Apparently Josh Weed is a marriage counsellor. Is this irony, a conflict of interest, or does it give him the ability to empathise with people who have incompatibilities in their relationships? I wonder what he advocates to his clients when they tell him they are living in impossible circumstances? Try harder, you can do it if I can? I worry that what his message ultimately says to young gay people is that it IS possible to get married and have a fulfilling sex life with the opposite sex if you'll just try hard enough and trust in god.
I predict he'll try and do the right thing by his kids (and his wife) but his marriage to his wife will likely change when the children are out of the house...even if he and she do stay married. I don't mean to be harsh and, of course, I'm speculating but thinking of spending an eternity in a physical and emotional relationship with someone in a commitment like Mormons purport to have, and it being the wrong sort for your orientation - if he IS gay - will cause him (and his family) misery in the long run. Then again, there is a part of me that thinks, 'If he says he's gay, then he is gay,' in the same way that people who feel gender dysmorphia are willing to say they have a sex/gender disconnect and I believe them. It's a big risk to say you're gay, stay married, remain a counsellor for traditional married couples if there's nothing in it for you. I wonder what's in it for Josh? A book? Limelight? More LDS clients who want to be able to do what they think he's managed to do?? Sorry for my scepticism.
Fuck, what a trainwreck.
I don't recall exactly where I saw this linked, but he specifically is an "sexual addiction/unwanted sexual attraction" counselor: http://www.truthwinsout.org/blog/2012/06/26249/
One of the comments on that page points out, "He is the Warren Throckmorton camp of ex-gay therapy. He doesn’t want to literally turn people straight (as in actual conversion therapy). He even helps them to accept that they are gay. But his clients are highly religious, so the only option is either celibacy or a sham marriage. He then helps to make one of those two options work.

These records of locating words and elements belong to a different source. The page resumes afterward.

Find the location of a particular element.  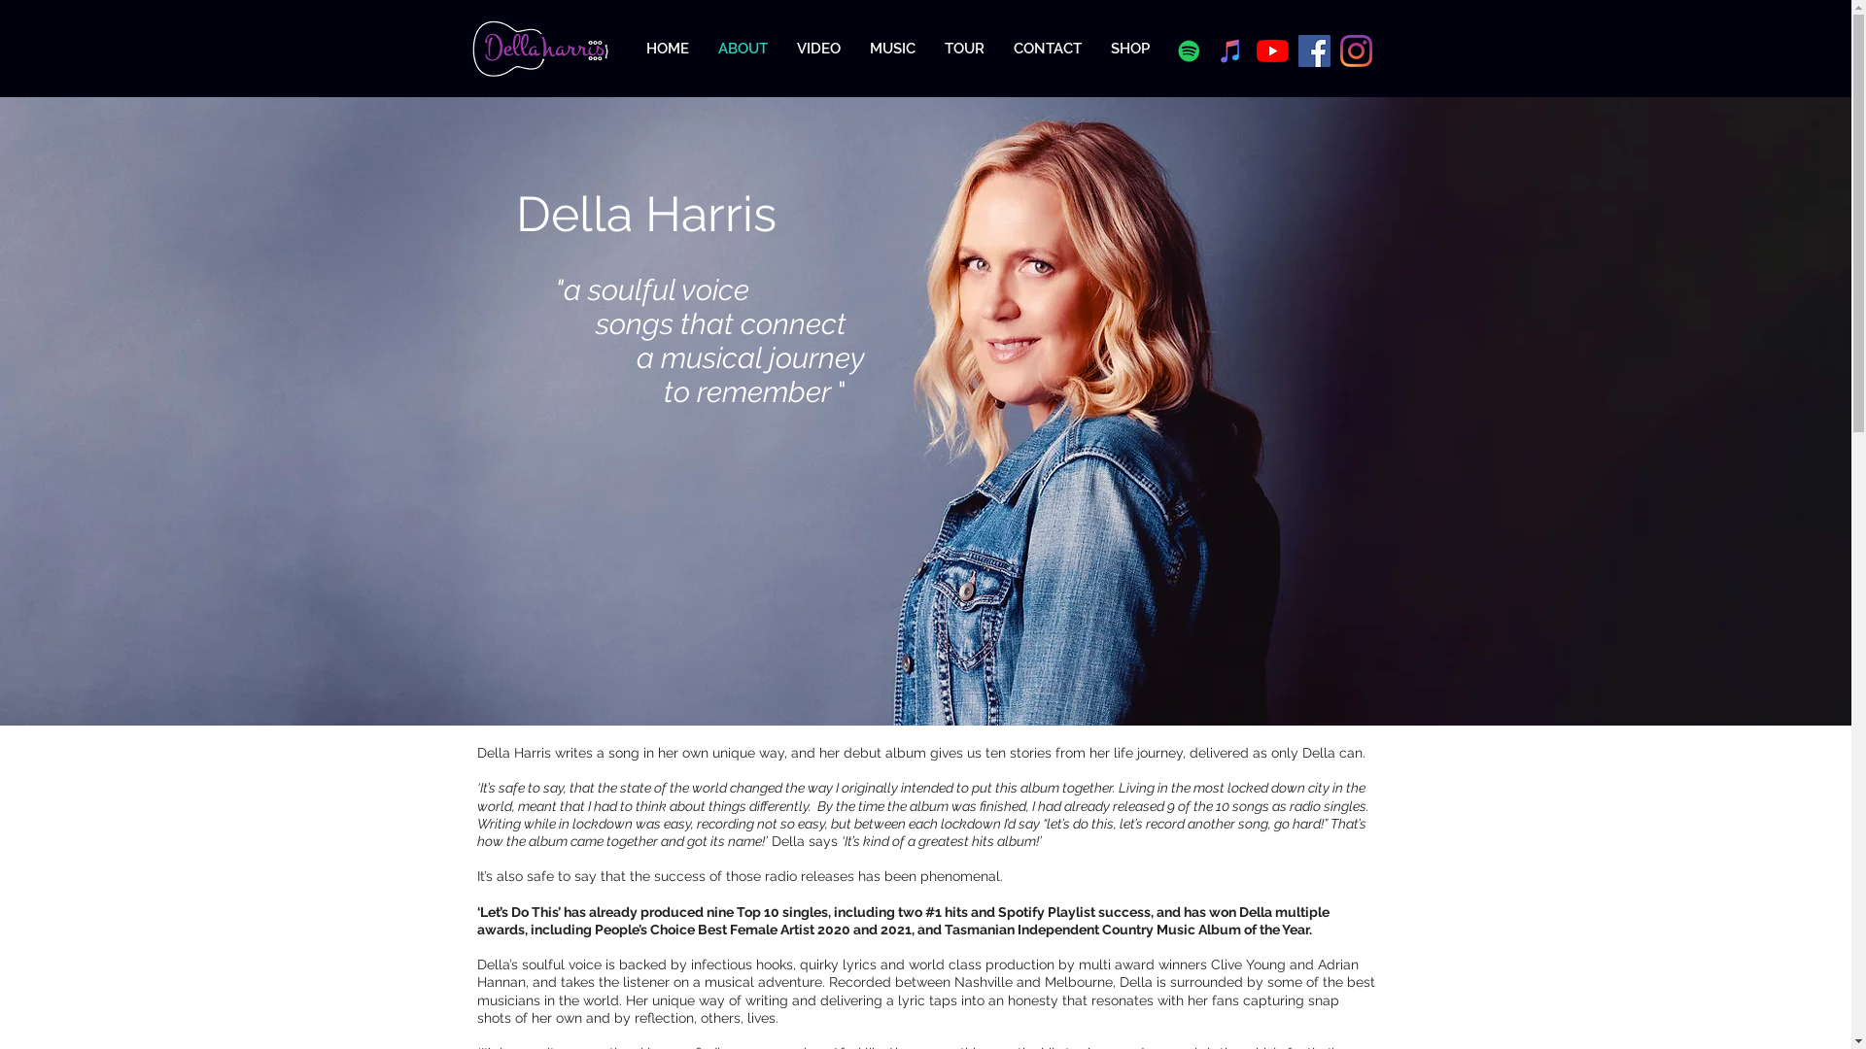

'TOUR' is located at coordinates (963, 48).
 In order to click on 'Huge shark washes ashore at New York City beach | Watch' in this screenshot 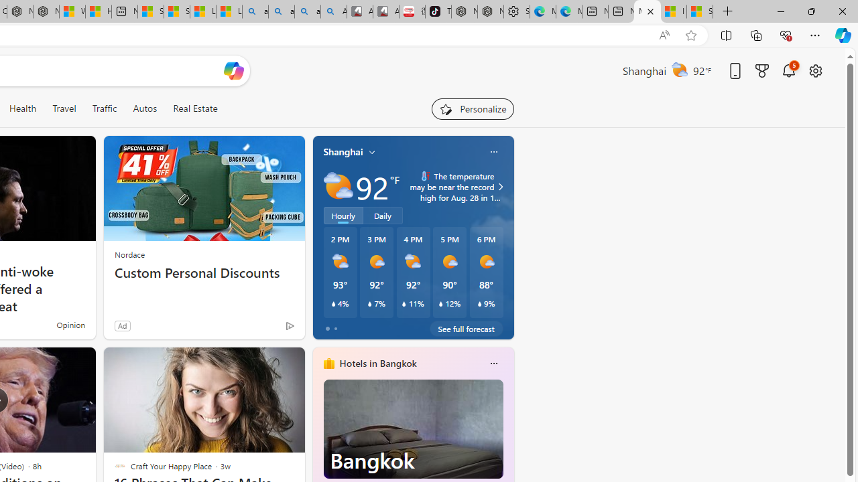, I will do `click(98, 11)`.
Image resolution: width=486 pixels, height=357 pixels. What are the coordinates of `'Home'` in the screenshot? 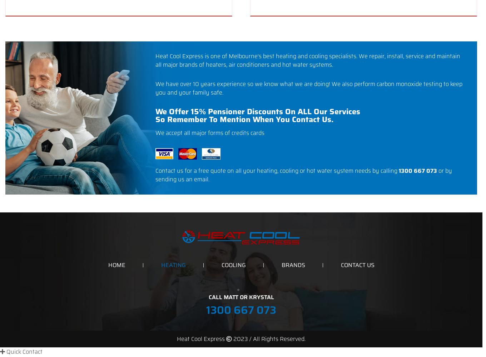 It's located at (116, 265).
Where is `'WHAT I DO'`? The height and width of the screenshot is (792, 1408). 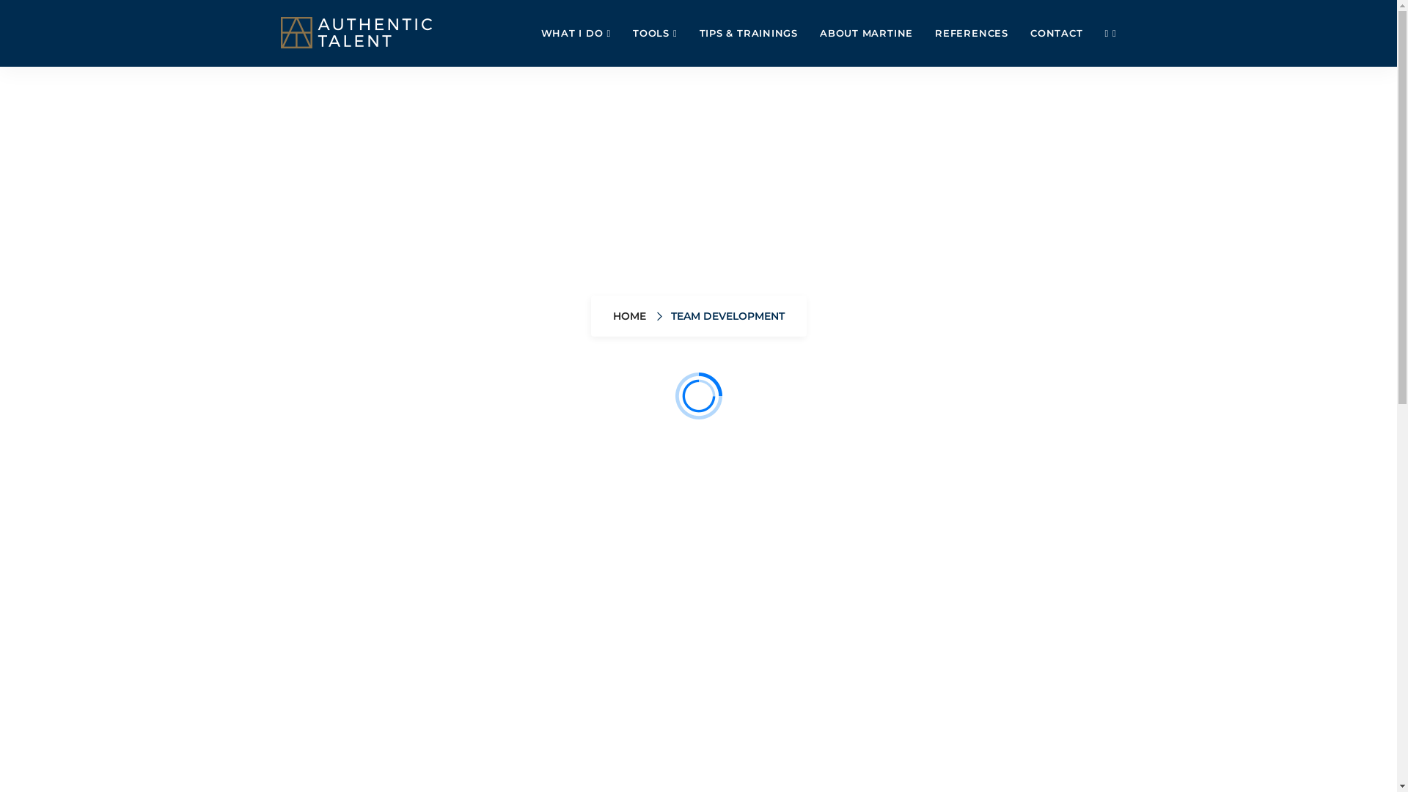 'WHAT I DO' is located at coordinates (576, 33).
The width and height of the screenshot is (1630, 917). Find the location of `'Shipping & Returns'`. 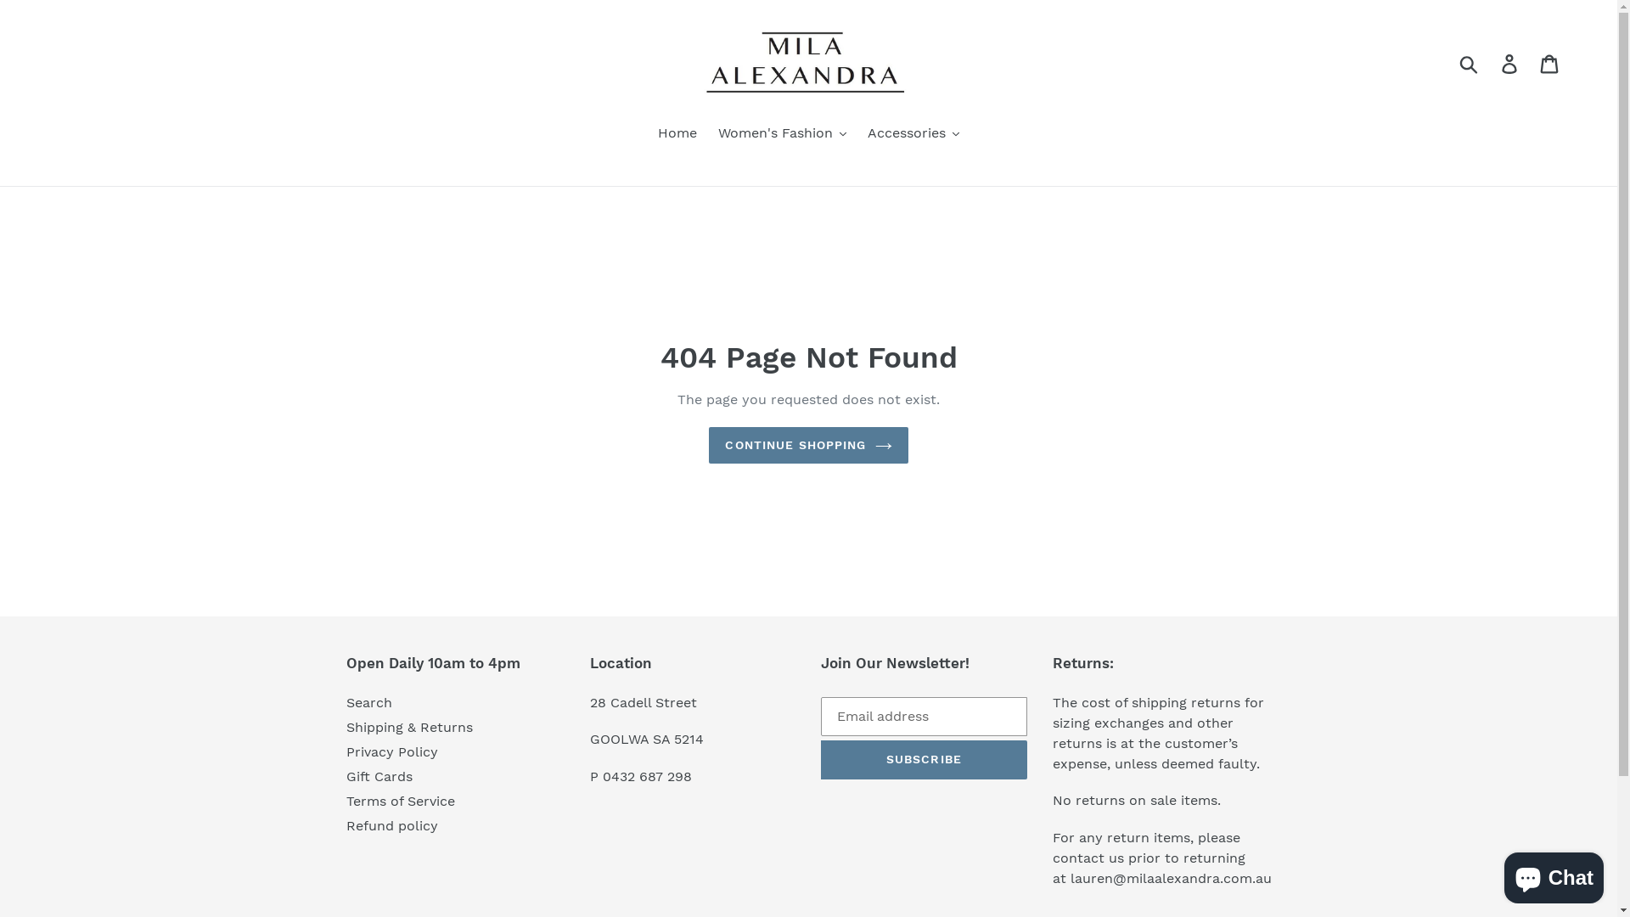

So don’t accuse him of offering conversion therapy. He will rightfully deny these charges. His approach is more subtle, but dangerous in its own ways. And also unfair to the spouses of these men."
Another thing that I find interesting is that he also lists "sexual identity issues" as one of the things he treats. I'm going to assume he means trans issues, but I doubt he actually follows the current recommend treatment for transpeople, you know, to actually transition to their actual gender or sexual identity!